Posted By on Wed, Nov 27, 2019 at 3:46 PM

Rep. Raúl Grijalva weighed in on a recent report from two national human rights groups on the harsh conditions for individuals in the Eloy Detention Center.

The report, "The Carceral State of Arizona" was released by the Advancement Project and Puente this October, and alleges degrading and inhumane treatment of migrant detainees in the Eloy facility.

The report ranks Eloy as one of the deadliest ICE facilities in the country, claiming there is a lack of adequate emergency services, food and medications, among other mistreatments. 

Grijalva, who has introduced legislation since 2015 to combat private prisons and detention centers, said that the Eloy Detention Center has been "plagued by a long and tragic history of neglect."

"Since 2003, there have been more than a dozen deaths," Grijalva said in a statement Wednesday.  "Unfortunately, many of these deaths could have been prevented had the facility acted according to law. Yet, the reality is that for-profit detention centers and private prisons are motivated by profit, not human decency. The incarceration of pregnant women, individuals with serious health needs and immigrants must stop. The federal government continues to contract with the private prison complex who acts without accountability or oversight. We must end private prisons and immigration detention centers.
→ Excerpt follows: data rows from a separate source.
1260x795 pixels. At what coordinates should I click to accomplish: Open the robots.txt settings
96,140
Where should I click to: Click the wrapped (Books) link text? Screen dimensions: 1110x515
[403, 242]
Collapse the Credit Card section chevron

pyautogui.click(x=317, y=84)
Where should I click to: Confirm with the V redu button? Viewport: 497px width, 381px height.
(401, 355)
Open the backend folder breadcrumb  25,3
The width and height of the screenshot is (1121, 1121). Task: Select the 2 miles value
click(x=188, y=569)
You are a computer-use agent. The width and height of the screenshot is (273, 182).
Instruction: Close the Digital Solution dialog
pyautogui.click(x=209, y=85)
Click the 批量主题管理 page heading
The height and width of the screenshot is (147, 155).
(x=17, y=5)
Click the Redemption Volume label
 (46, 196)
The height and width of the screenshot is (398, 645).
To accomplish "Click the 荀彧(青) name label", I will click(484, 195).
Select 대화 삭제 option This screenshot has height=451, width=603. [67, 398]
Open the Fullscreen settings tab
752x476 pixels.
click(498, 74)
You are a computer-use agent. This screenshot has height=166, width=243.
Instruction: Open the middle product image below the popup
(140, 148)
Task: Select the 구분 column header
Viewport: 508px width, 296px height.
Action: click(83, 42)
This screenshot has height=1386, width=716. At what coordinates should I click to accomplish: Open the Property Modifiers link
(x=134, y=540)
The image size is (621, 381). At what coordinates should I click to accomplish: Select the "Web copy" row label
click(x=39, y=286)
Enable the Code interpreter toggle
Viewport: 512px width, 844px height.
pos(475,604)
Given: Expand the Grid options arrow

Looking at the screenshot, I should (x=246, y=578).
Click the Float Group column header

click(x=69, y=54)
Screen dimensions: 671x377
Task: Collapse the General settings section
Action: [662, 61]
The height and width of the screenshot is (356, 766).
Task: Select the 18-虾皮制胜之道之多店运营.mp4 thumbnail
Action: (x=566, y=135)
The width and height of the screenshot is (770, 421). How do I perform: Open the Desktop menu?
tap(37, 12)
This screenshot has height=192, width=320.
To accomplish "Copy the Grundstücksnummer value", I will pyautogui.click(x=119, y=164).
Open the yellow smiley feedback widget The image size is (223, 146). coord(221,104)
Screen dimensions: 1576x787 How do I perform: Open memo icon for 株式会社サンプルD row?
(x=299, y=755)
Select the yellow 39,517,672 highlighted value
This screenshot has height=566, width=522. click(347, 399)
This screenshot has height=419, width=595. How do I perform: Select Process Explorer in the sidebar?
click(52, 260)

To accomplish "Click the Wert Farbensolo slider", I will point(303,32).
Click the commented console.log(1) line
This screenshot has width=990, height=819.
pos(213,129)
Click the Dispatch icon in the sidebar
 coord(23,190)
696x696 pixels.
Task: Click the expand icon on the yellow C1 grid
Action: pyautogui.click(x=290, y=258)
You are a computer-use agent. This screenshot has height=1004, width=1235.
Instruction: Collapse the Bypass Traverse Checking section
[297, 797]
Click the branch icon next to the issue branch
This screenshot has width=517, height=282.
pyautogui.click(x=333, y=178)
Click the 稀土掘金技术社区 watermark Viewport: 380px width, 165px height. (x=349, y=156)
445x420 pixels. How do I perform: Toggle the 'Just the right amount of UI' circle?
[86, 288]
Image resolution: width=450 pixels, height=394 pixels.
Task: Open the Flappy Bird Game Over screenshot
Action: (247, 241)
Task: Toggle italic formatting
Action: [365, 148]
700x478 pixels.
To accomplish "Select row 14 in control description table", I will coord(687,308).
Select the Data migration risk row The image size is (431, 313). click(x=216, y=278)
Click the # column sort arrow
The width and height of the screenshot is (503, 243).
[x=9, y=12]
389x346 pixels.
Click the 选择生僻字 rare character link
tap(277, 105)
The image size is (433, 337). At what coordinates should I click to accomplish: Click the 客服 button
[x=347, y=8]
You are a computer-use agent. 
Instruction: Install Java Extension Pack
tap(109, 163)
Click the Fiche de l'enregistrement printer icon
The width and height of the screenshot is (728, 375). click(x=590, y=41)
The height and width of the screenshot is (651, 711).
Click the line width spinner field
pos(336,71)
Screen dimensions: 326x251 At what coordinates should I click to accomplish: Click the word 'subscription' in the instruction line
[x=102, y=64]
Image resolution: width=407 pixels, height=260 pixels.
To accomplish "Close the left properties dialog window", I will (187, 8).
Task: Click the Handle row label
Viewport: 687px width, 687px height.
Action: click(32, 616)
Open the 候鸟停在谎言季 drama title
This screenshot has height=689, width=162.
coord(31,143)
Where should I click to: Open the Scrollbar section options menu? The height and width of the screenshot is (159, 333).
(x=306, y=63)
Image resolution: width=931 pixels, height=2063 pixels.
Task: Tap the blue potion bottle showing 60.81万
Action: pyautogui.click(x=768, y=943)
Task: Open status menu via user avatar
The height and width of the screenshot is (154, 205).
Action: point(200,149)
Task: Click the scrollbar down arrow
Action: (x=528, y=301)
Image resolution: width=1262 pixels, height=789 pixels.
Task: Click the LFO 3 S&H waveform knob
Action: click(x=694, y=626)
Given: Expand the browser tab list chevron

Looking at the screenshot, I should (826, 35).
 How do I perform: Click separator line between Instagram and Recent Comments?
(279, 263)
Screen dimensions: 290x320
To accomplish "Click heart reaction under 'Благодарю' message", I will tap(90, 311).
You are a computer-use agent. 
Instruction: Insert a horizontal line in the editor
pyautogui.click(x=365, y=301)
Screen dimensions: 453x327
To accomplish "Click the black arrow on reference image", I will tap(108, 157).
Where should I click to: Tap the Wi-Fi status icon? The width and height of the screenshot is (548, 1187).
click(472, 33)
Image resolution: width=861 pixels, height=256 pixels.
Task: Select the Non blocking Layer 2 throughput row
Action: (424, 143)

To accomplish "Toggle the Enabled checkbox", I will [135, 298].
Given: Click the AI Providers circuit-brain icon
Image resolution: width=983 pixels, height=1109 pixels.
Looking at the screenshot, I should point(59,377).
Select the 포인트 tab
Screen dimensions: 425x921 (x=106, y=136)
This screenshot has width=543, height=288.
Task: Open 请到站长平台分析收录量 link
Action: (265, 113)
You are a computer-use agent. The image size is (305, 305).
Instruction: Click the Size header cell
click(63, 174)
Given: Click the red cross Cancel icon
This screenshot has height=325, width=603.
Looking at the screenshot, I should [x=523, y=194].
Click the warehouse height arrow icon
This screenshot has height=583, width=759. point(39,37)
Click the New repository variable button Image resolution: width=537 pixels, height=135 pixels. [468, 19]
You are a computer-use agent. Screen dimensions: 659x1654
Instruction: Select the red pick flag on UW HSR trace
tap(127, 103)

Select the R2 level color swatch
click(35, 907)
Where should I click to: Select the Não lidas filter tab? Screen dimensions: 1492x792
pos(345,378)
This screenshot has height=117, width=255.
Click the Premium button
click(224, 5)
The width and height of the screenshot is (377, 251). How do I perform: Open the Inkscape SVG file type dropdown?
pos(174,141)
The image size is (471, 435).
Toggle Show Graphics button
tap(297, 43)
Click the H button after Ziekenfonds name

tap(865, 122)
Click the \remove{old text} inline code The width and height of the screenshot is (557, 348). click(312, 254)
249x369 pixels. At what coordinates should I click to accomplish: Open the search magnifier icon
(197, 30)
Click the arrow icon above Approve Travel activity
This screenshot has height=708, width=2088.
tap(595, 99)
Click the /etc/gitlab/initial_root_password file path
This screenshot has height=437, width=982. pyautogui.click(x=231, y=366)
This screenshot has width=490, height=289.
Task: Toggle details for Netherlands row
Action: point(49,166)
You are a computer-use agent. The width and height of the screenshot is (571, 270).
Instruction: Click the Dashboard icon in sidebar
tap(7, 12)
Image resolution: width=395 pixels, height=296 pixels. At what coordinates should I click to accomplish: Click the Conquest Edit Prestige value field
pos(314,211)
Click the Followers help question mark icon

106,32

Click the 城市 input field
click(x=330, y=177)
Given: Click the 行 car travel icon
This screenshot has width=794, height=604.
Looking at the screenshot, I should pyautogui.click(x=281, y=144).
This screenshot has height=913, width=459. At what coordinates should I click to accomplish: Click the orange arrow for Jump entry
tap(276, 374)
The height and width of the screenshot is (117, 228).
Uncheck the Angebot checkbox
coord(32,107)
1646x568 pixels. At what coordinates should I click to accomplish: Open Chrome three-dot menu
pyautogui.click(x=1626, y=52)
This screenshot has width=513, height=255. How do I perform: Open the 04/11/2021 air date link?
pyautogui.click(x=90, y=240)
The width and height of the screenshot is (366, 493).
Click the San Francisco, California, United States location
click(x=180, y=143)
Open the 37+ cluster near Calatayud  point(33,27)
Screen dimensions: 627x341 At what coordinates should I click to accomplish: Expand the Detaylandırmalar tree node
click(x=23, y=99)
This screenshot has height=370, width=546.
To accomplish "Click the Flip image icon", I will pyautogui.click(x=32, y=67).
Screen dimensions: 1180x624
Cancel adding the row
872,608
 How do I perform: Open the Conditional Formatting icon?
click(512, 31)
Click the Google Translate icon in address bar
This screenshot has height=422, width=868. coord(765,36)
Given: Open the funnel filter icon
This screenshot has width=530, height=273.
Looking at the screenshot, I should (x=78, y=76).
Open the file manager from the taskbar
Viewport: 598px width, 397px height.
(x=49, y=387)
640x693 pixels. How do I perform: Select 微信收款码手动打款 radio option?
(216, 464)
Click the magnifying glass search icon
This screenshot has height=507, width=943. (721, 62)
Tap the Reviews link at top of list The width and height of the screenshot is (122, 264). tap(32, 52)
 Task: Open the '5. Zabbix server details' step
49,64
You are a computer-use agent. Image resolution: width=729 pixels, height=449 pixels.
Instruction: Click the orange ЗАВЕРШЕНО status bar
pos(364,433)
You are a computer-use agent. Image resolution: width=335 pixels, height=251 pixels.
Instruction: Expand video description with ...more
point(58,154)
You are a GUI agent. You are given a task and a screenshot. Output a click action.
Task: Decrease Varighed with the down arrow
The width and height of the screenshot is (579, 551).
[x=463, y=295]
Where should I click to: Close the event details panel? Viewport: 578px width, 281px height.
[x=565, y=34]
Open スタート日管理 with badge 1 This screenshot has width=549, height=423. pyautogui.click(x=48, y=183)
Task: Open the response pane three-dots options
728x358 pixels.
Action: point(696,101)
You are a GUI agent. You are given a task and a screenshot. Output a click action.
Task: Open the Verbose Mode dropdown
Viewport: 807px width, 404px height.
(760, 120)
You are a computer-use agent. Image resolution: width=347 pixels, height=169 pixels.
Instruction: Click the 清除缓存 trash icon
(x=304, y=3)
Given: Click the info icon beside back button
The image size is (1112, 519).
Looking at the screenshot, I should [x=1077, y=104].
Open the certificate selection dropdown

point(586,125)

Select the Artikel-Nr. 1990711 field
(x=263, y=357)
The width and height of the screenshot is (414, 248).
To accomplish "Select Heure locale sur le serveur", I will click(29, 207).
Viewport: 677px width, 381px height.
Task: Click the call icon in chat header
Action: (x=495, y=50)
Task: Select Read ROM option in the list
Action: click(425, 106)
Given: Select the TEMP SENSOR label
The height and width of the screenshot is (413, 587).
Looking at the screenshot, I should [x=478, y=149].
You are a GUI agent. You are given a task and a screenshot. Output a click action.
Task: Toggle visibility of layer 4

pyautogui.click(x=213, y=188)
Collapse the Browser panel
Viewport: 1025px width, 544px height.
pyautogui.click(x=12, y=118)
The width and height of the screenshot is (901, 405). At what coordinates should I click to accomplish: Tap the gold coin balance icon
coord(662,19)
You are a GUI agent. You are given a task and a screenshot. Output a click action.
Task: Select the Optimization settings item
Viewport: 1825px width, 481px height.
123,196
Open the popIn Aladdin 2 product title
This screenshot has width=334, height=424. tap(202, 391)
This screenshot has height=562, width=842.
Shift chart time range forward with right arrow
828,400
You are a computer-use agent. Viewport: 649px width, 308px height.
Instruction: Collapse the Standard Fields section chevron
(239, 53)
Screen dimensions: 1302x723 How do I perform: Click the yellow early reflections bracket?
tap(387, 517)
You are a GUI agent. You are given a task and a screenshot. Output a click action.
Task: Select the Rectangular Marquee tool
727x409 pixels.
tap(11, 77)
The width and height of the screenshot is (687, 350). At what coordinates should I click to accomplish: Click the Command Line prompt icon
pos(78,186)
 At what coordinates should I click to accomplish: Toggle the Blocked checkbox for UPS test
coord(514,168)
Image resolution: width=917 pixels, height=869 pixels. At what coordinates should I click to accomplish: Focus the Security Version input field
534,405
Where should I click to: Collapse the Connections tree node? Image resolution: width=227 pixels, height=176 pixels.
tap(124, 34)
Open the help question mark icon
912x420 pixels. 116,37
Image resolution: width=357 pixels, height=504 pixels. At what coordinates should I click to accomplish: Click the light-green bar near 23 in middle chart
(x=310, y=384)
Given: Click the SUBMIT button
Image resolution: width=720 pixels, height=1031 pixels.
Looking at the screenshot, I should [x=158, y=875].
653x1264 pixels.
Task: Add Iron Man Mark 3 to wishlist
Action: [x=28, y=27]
Congress must provide that accountability and oversight."

In 2017, Grijalva introduced the Justice is Not For Sale Act which, along with requiring "federal, state, and local governments to directly operate and perform core services at adult prisons and detention centers," requires ICE to "use Alternatives to Detention, and increases oversight to prevent companies from overcharging inmates and their families for services like banking and telephone calls."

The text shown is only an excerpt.